To do -
When you reach the line containing "The width and", start transcribing exactly and continue through the last line of the data, skipping every picture.

[Screenshot grounding data]

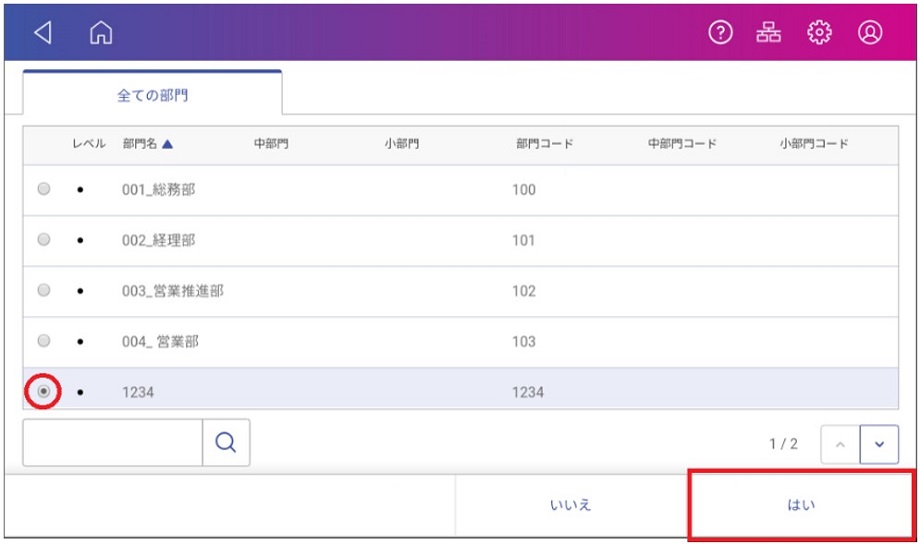Open the settings gear icon

point(819,32)
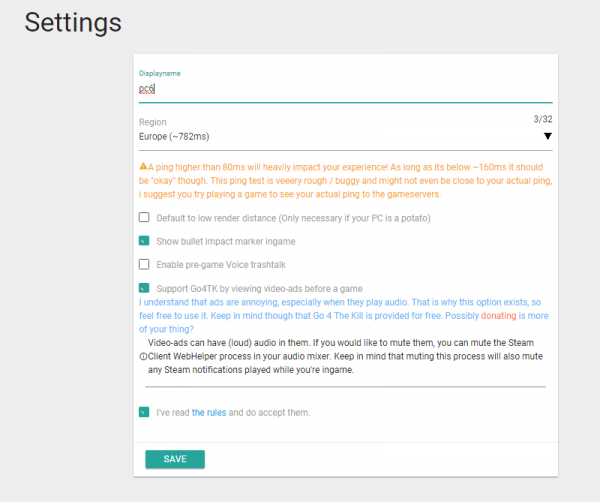Click the Region label text
The image size is (600, 502).
pos(153,121)
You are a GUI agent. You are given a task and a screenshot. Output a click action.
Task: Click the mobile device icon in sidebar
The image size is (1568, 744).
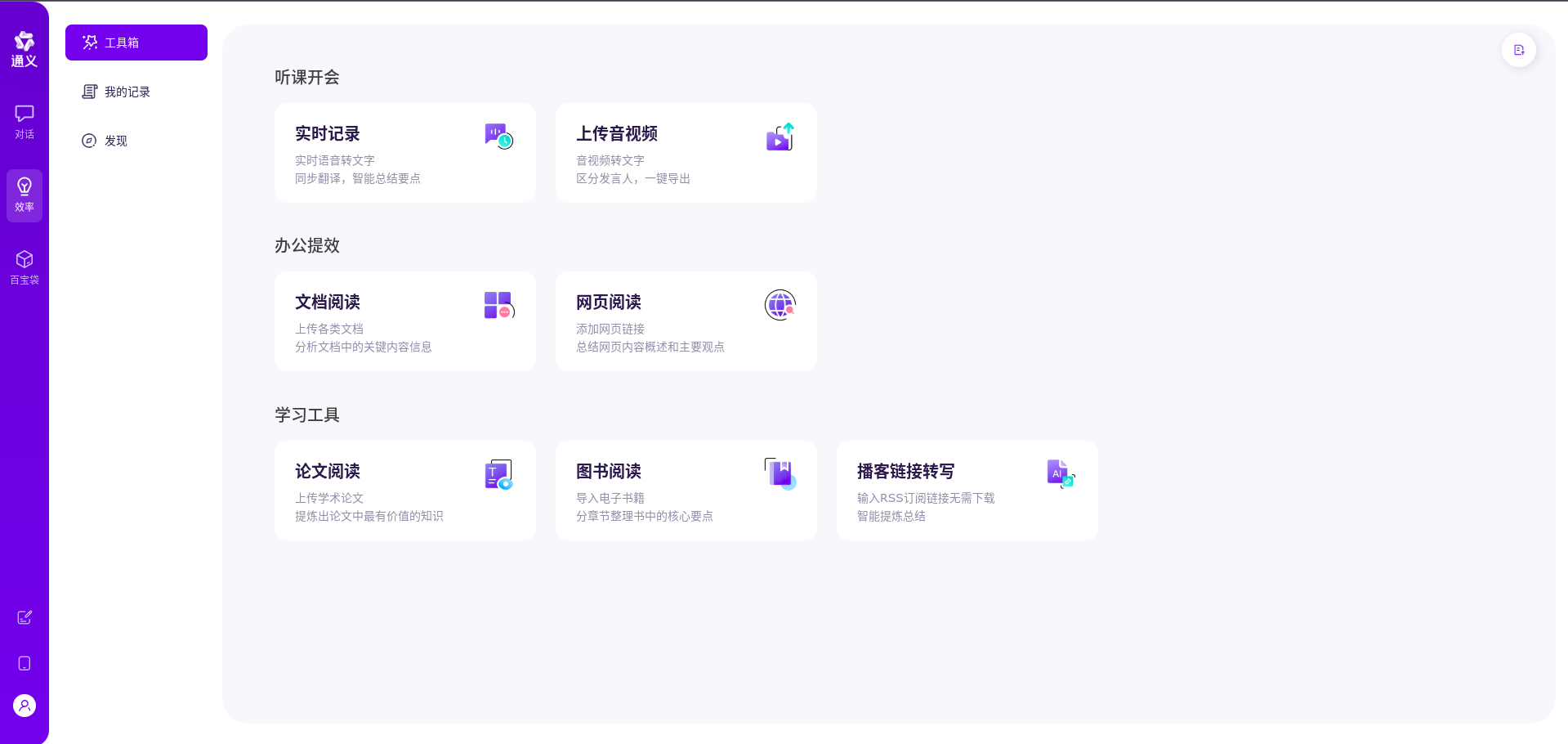[25, 663]
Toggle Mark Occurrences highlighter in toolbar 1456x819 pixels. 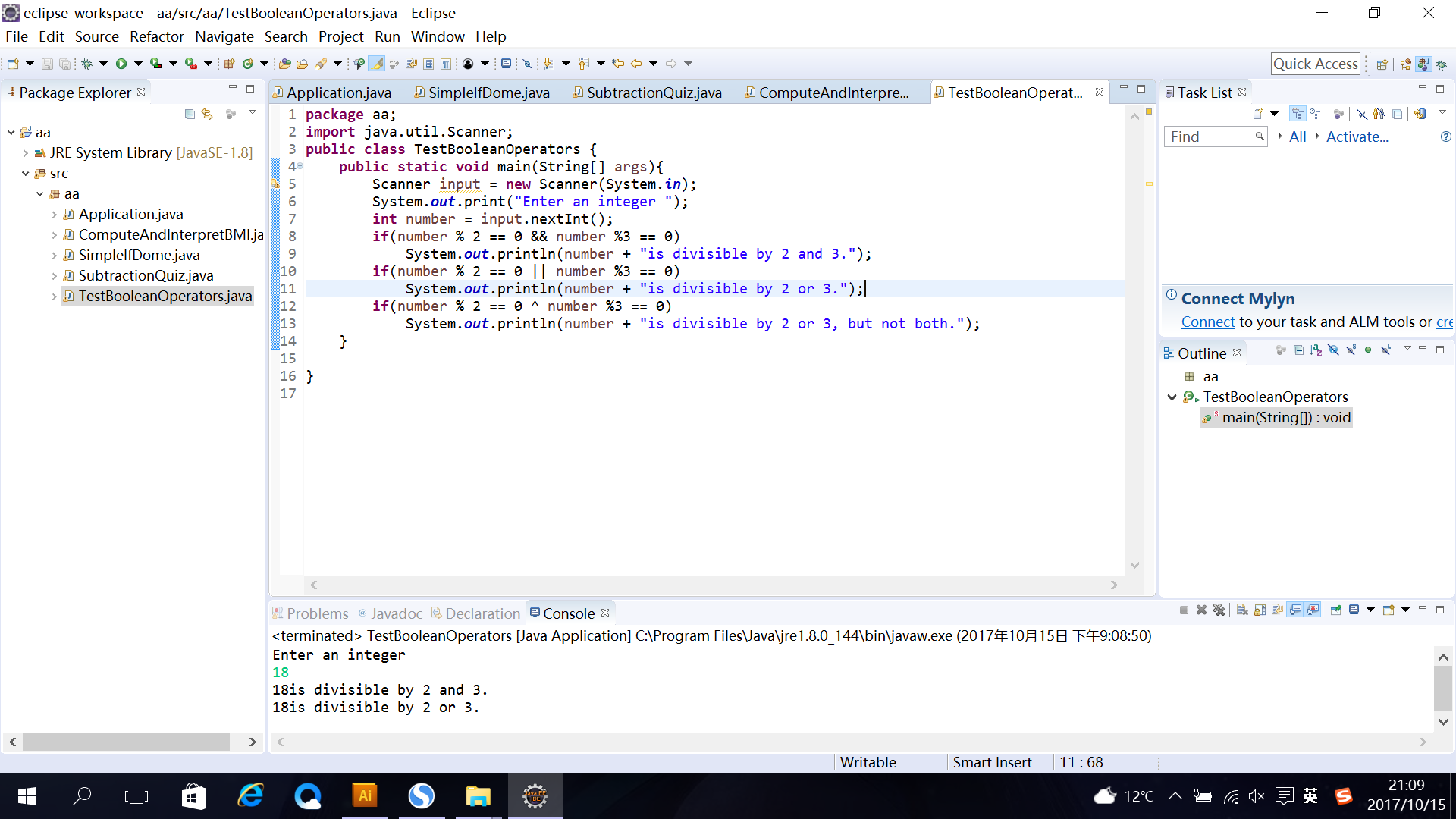[x=377, y=64]
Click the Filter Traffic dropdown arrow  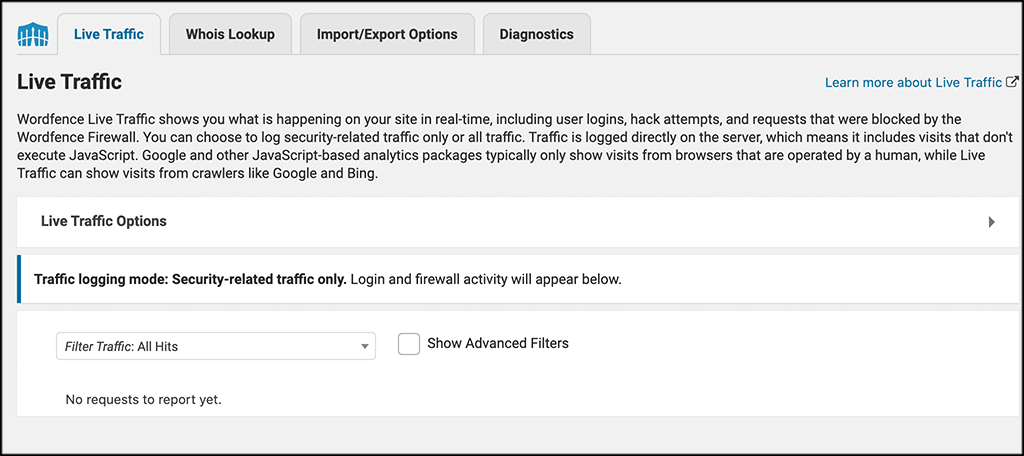coord(365,347)
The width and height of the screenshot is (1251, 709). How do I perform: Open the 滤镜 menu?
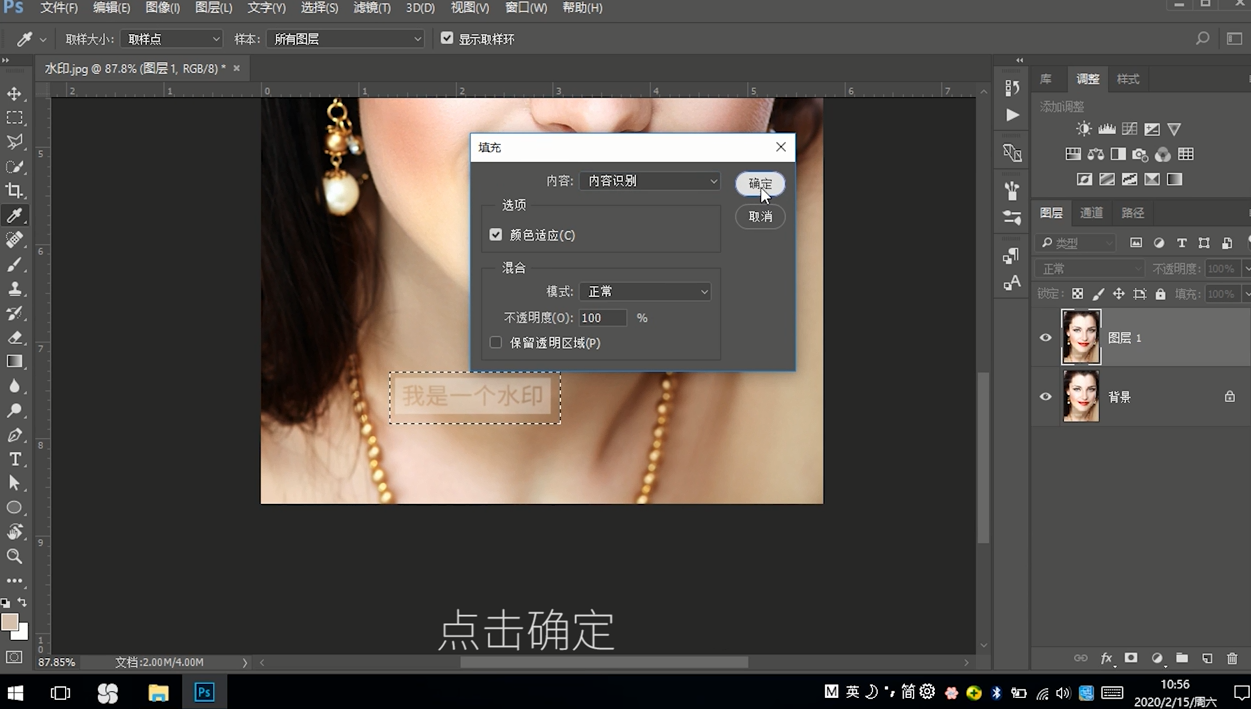click(x=371, y=8)
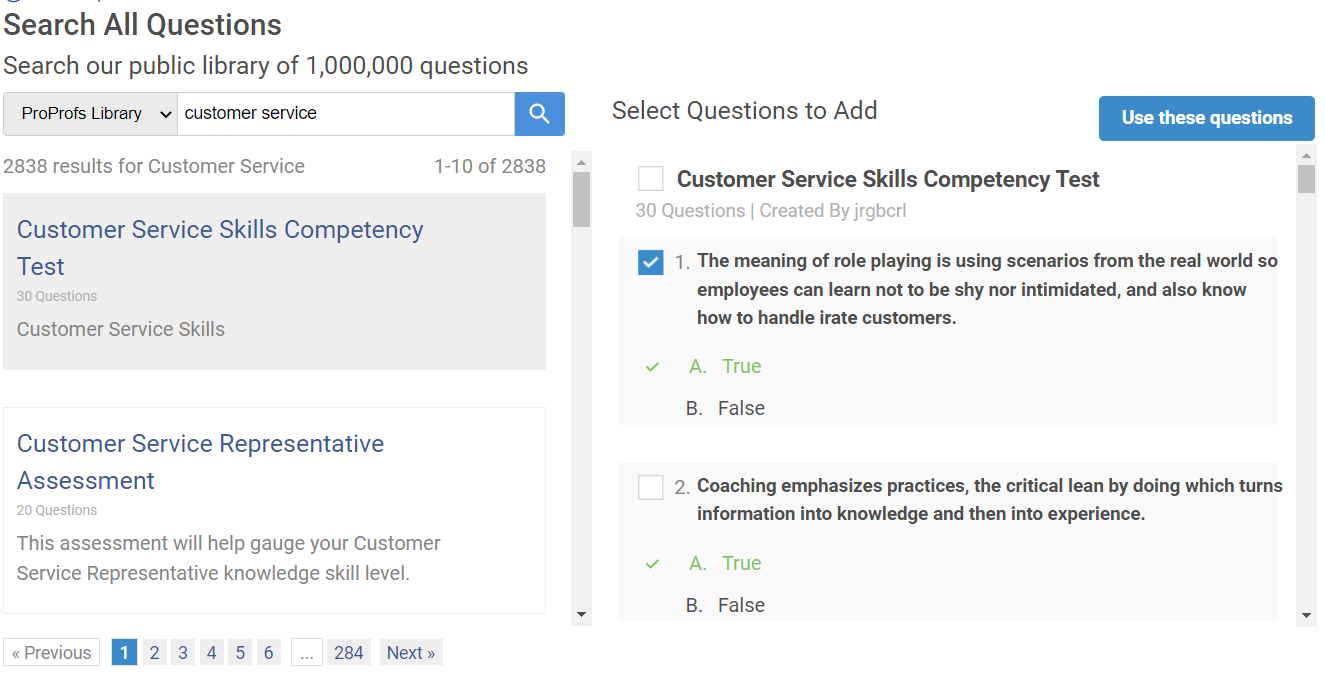Click the « Previous pagination link

(x=52, y=653)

Solved exercise -
The width and height of the screenshot is (1251, 709). How do I perform: Open the 滤镜 menu?
click(x=371, y=8)
Click the « Previous pagination link

(x=52, y=653)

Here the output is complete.